Who's ready for a heapin' fistful of more crime horror? This time our "Monday Murdering" comes via the Feb. '53 issue of Wanted Comics #52and Bill Woolfolk delivers yet another whip-smart crackin' script for Harry Anderson to beautifully load-up with cloaked cult kooks, smokey opium dens, swirling dancers, and dead duck dames; in particular, one truly disturbing hanging aftermath panel. So grab your black bandit masks, it's time to stop a couple'a cold-blooded, crazed killers on the loose! PLUS, another juicy John Buscema cover too!

4 comments:

Brian Barnes said...

This is absolutely no-nonsense, hard-nosed detective Grace (and he's drawn that way) busts this complicated case in 7 pages and gets to shoot a guy, too!

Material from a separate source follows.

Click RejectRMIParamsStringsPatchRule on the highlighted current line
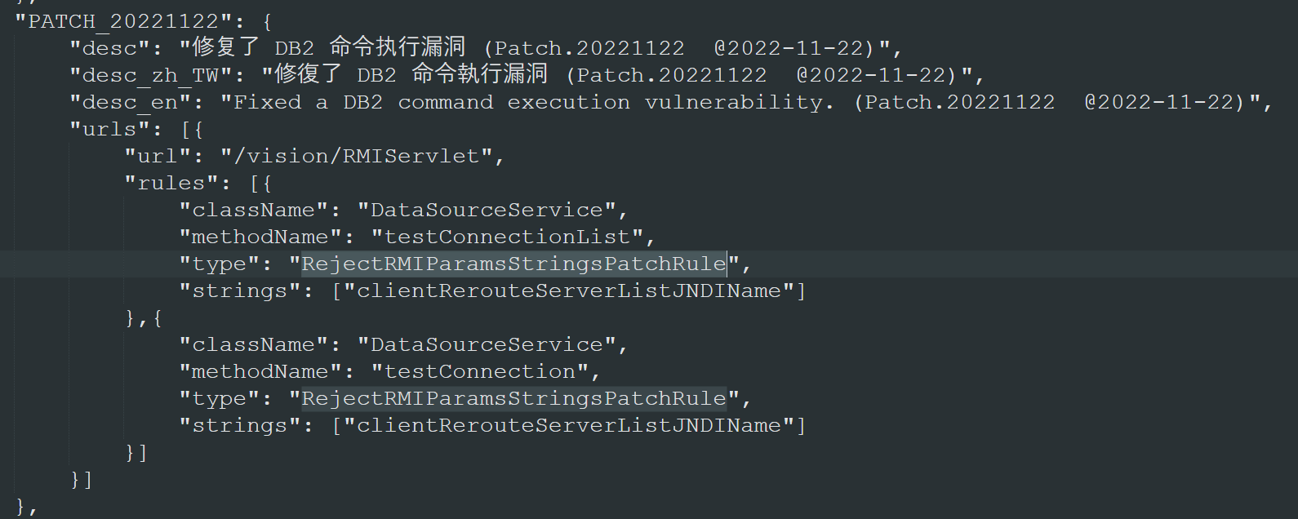Viewport: 1298px width, 519px height. [513, 264]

BTW did he shove the dancer in front of the bullet? I think the comic is trying to say he shoved her down and went down at the same time to avoid the bullet but it really looks like he shoved her into it! Now THAT is hard nosed!

The art on this is fantastic. This is later in 53 but normally in some of the earlier crime comics the paneling is really tight and packed. This one breaths, less and larger panels, good action, touch he-man, good girl art, all your basics down pat here. Well worth the dime of a kid!

And, yeah, that hanging panel is kind of haunting.

Mr. Cavin said...

I really love page five of this thing. It's like a page out of a men's catalog. I mean, it would look so right with discrete little alphabet letter on each of those natty suits: a) a worsted twill in chestnut with fashionable lapels and slim single breast; pleated trousers sport a roomy leg. c) same as in a, camel hair.

Starting there, every panel is beautiful through page six. The knotty character work, the gripping detail--this thing is the rare comic that reminds me of Alex Raymond. I love the pulp magnitude of the detective trying to blend into the general crowd at the opium den looking like a hardboiled linebacker, or the silhouette of the blond dancer slogging up the stairs after the show. It all looks so plausible. Speaking of the dancer, I feel like that was actually supposed to be her portrait in that amazing splash page--reference her smoke--but when they realized she didn't even have a name in this story, they went with poor Gloria instead.

I like the technique they used to tell this story on page two (and then returned to later on five), with the narration captions in tabs at the beginning of punchy, two-panel rows. It does the same work a montage might do in a movie.

JMR777 said...

This is graphic novel art before graphic novel was even an idea.
The art is the real star in this comic, its high quality craftsmanship from an artist who turned out A+ work for this comic.
Prior posts featuring Bill Woolfolk's work showed his versatility in dramatic, horrific and humorous comics. He was more than a mere jack of all trades, he was a master artist who turned out great work.

JMR777 said...

It figures, I misread the top post, Harry Anderson gets the true credit for the top notch artwork while Woolfolk wrote the script.
I even misread who did what on GCD, art and story.
Either way, I still appreciate the tales posted on Murder Mondays.